WHAT IS BEING ASKED
Output exactly the lines below from the one containing "Dismiss the post dialog with the X" to the last line, both included. Omit pictures.

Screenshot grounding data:
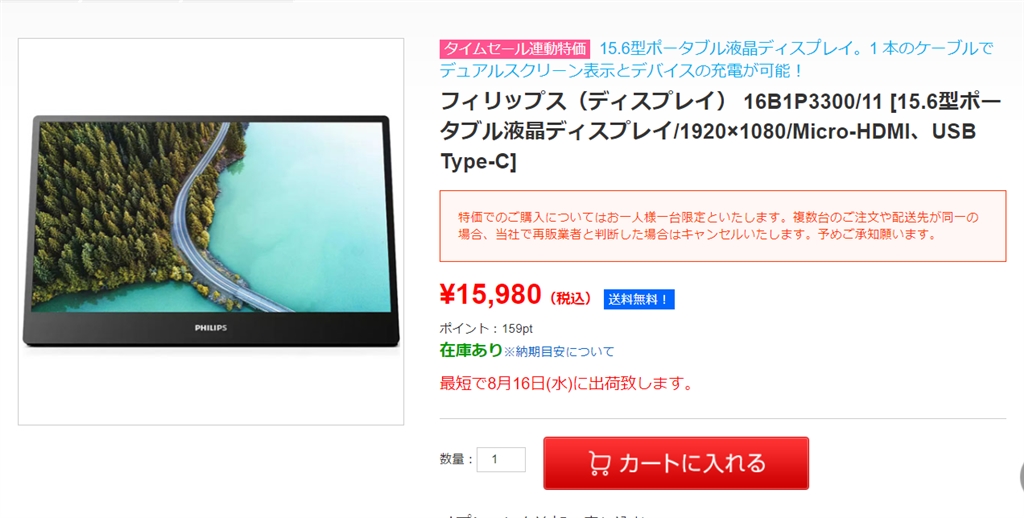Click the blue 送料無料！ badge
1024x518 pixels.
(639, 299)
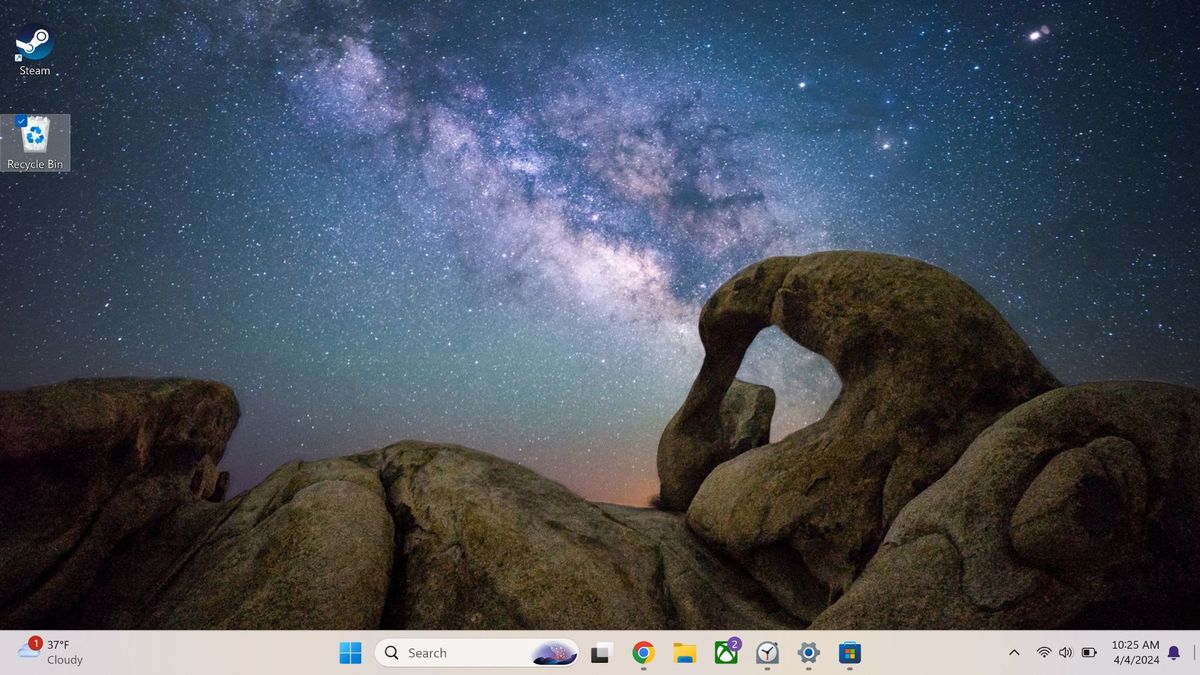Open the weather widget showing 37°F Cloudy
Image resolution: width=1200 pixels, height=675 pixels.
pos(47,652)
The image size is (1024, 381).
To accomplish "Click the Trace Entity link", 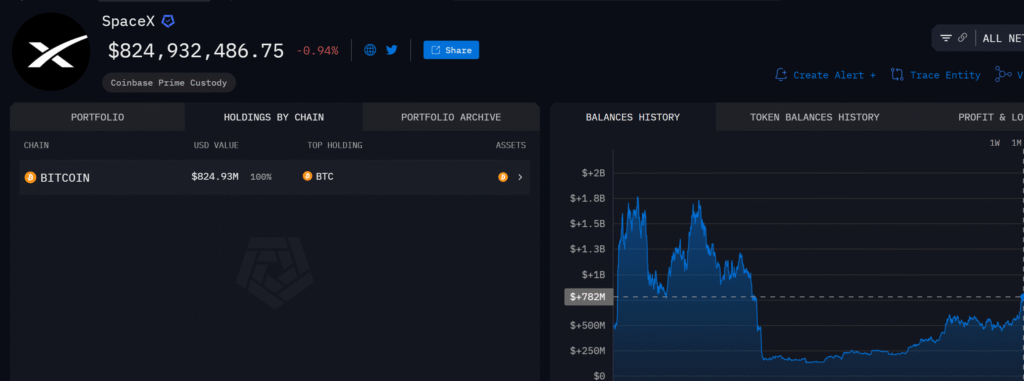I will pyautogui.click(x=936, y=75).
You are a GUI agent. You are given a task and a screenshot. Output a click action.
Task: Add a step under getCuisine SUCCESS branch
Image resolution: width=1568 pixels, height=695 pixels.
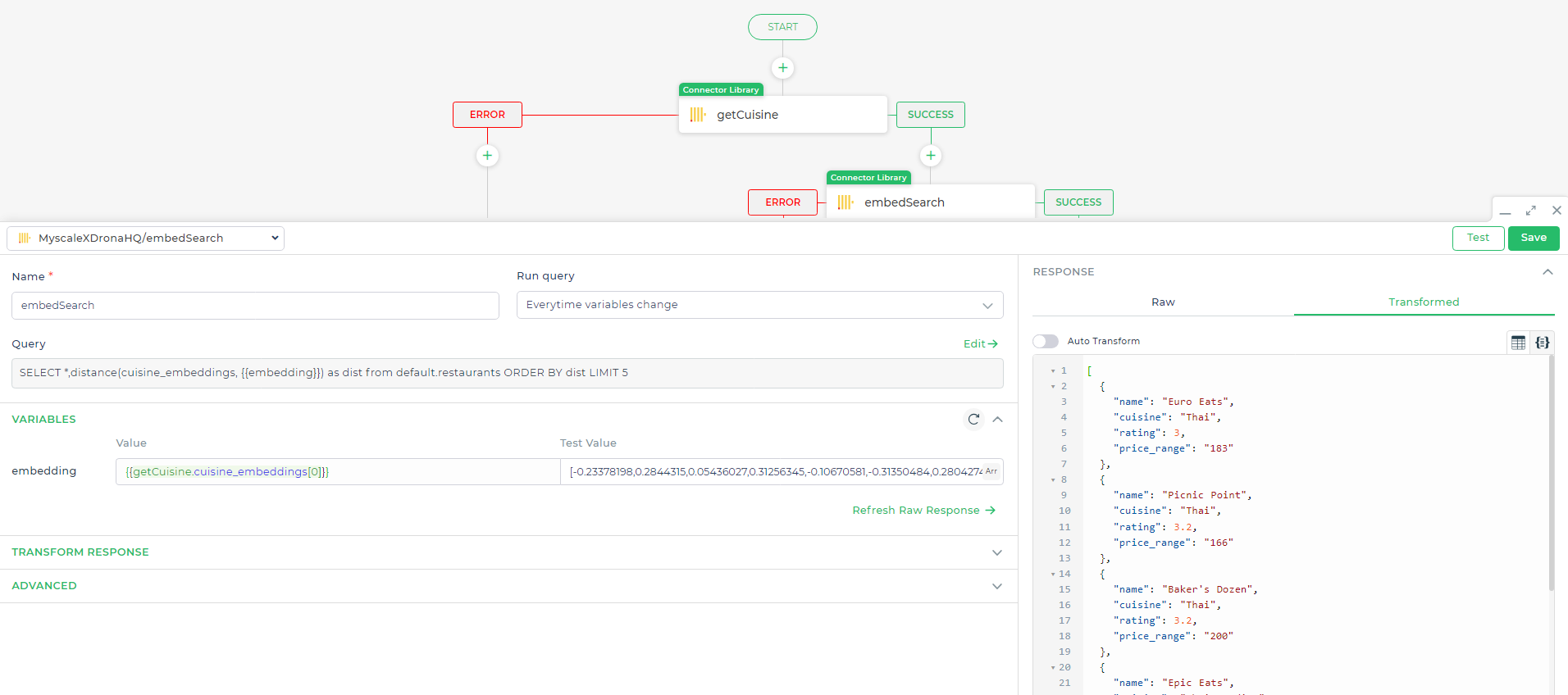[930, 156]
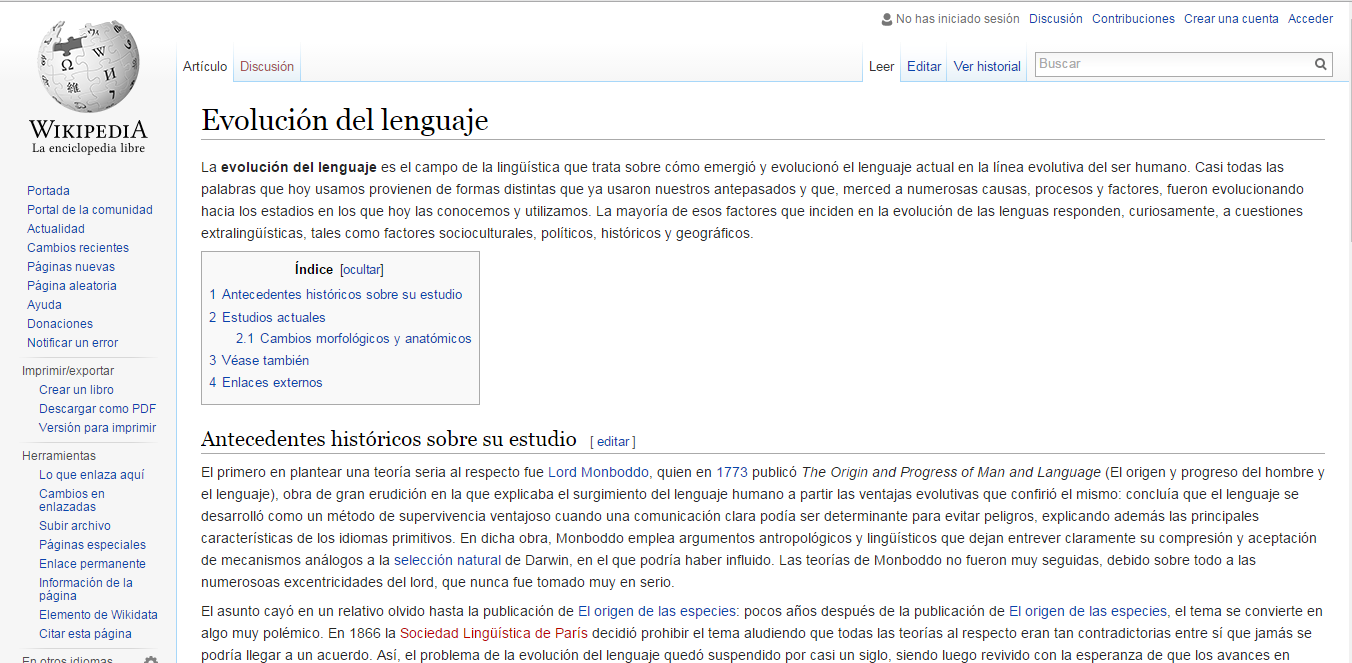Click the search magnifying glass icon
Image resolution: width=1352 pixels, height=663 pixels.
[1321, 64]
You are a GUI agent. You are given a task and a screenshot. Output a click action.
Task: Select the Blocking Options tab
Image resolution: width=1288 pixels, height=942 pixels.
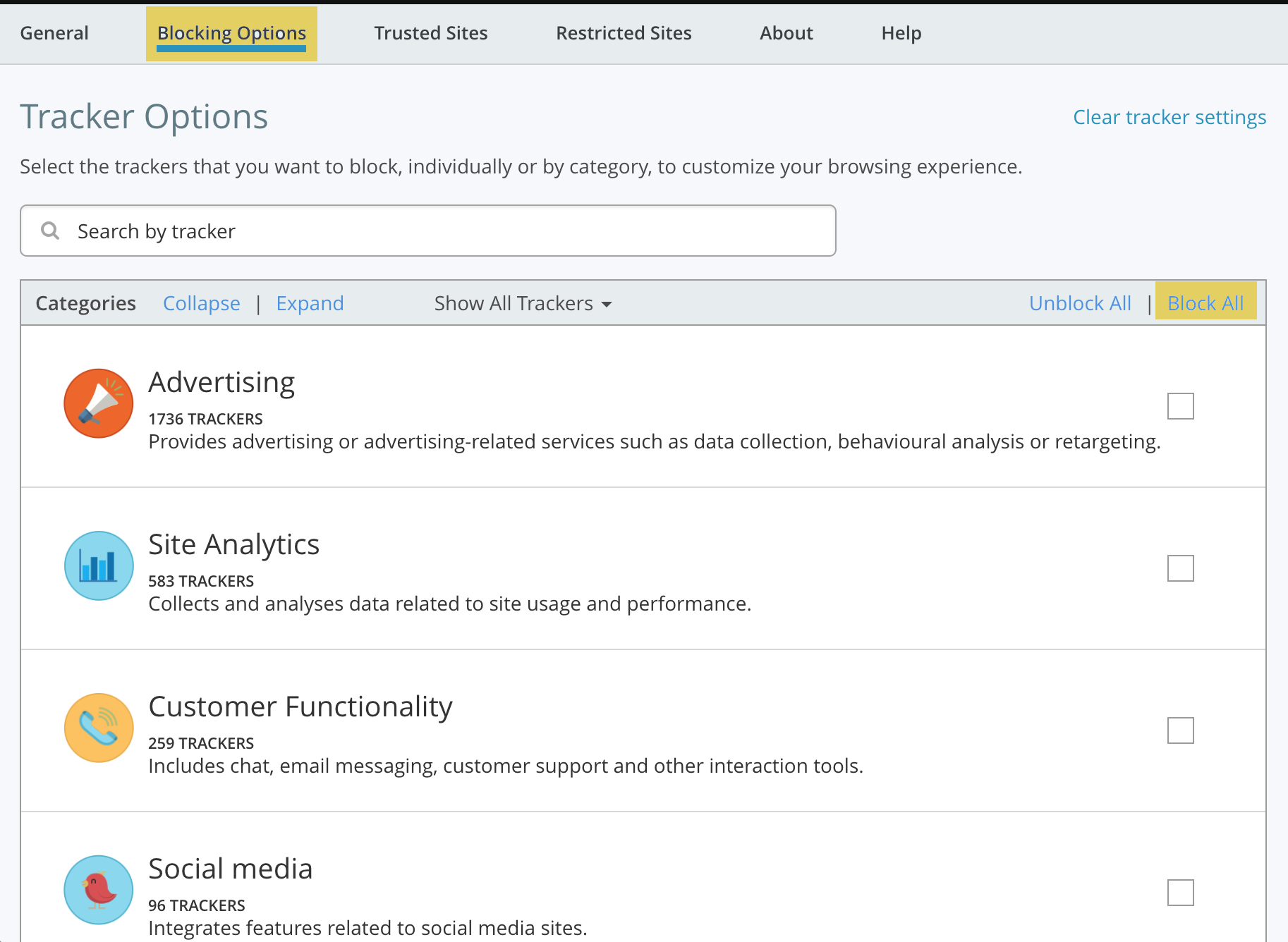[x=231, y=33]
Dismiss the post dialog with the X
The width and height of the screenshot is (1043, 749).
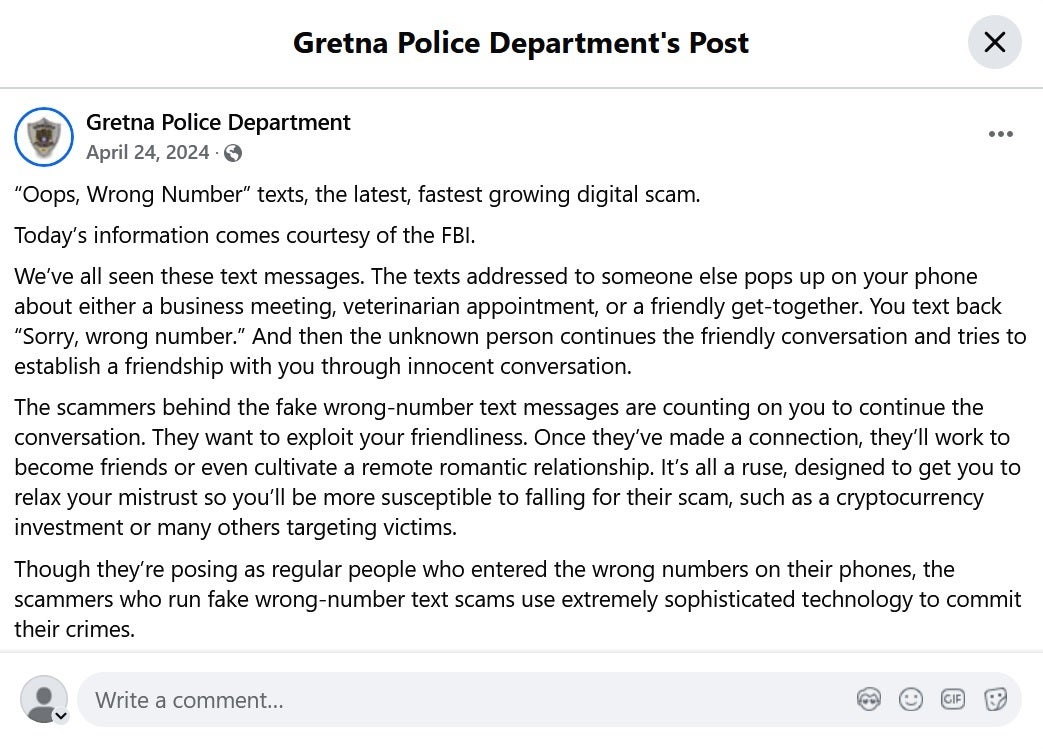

SOLUTION FOR THIS PROBLEM
Dismiss the post dialog with the X
The width and height of the screenshot is (1043, 749).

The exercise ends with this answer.